Share

Doa Istri Pertama Mendatangkan Derita
Doa Istri Pertama Mendatangkan Derita
Author: Azalea

Hari Pertama dan Derita

“Selamat ya, Mas. Akhirnya kamu mendapatkan pendamping baru. Kamu sudah bebas sekarang, tidak perlu lagi mengurus aku yang berpenyakitan.”

Deg!

Jantungku seperti berhenti berdetak mendengar suara Nilam. Darimana dia tahu kalau aku sudah menikah lagi?

“Sa-sayang. Apa maksudmu? Mas tidak mengerti.” Aku langsung menutup pintu kamar pengantin dan mengunci dari dalam, jangan sampai ada yang tiba-tiba masuk.

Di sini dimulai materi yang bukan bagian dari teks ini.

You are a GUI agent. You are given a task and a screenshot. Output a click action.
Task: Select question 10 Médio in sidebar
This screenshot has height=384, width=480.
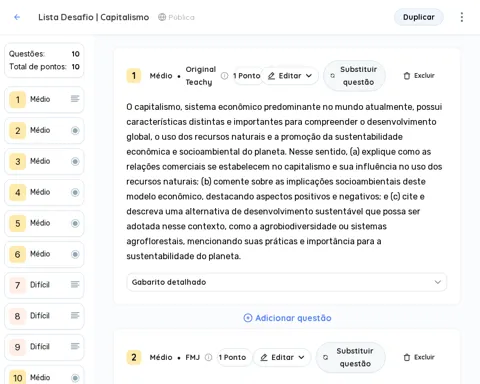(x=44, y=377)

“Jangan lupa ambil barang-barangmu di rumah. Aku tidak mau ada satupun barangmu yang tertinggal.”

“Nil-”

Tut ....

Sambungan telepon langsung terputus sebelum aku selesai bicara.

“Argh!”

Kenapa Nilam bisa tahu soal pernikahan ini? Orang tuaku saja tidak tahu.

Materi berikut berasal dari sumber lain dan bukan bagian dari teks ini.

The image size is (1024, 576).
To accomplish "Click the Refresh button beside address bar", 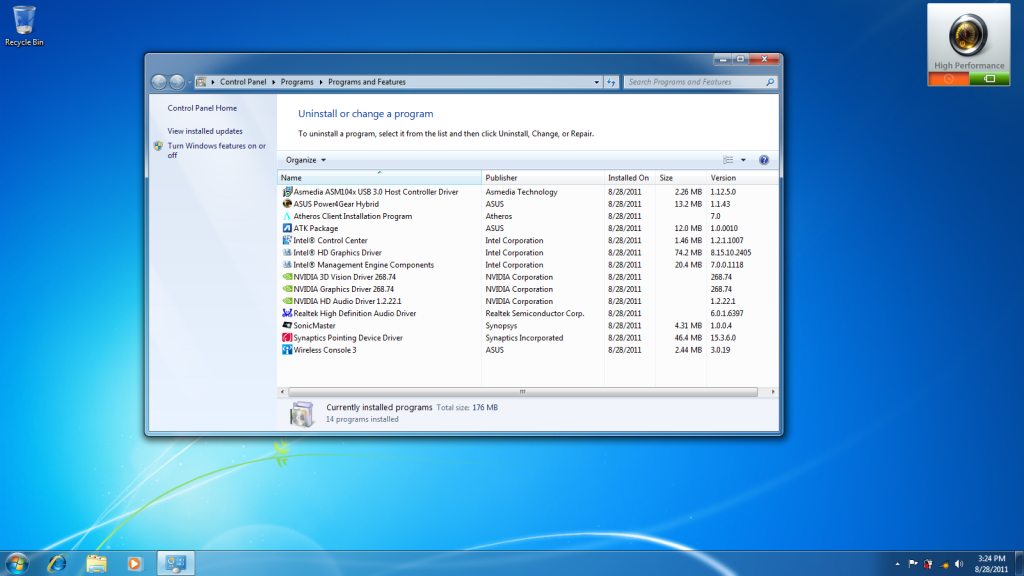I will click(x=611, y=82).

Dia pasti akan menerima setelah kujelaskan. Aku tidak ingin kehilangannya, aku sangat mencintai Nilam.

Kusambar kunci mobil tanpa memperdulikan mereka yang meneriaki ku. Saat ini aku hanya ingin mendatangi Nilam, takut jika dia berbuat hal konyol.

Mobil milik Nilam masih terparkir di pekarangan rumah. Aku langsung turun, berlari menuju pintu masuk.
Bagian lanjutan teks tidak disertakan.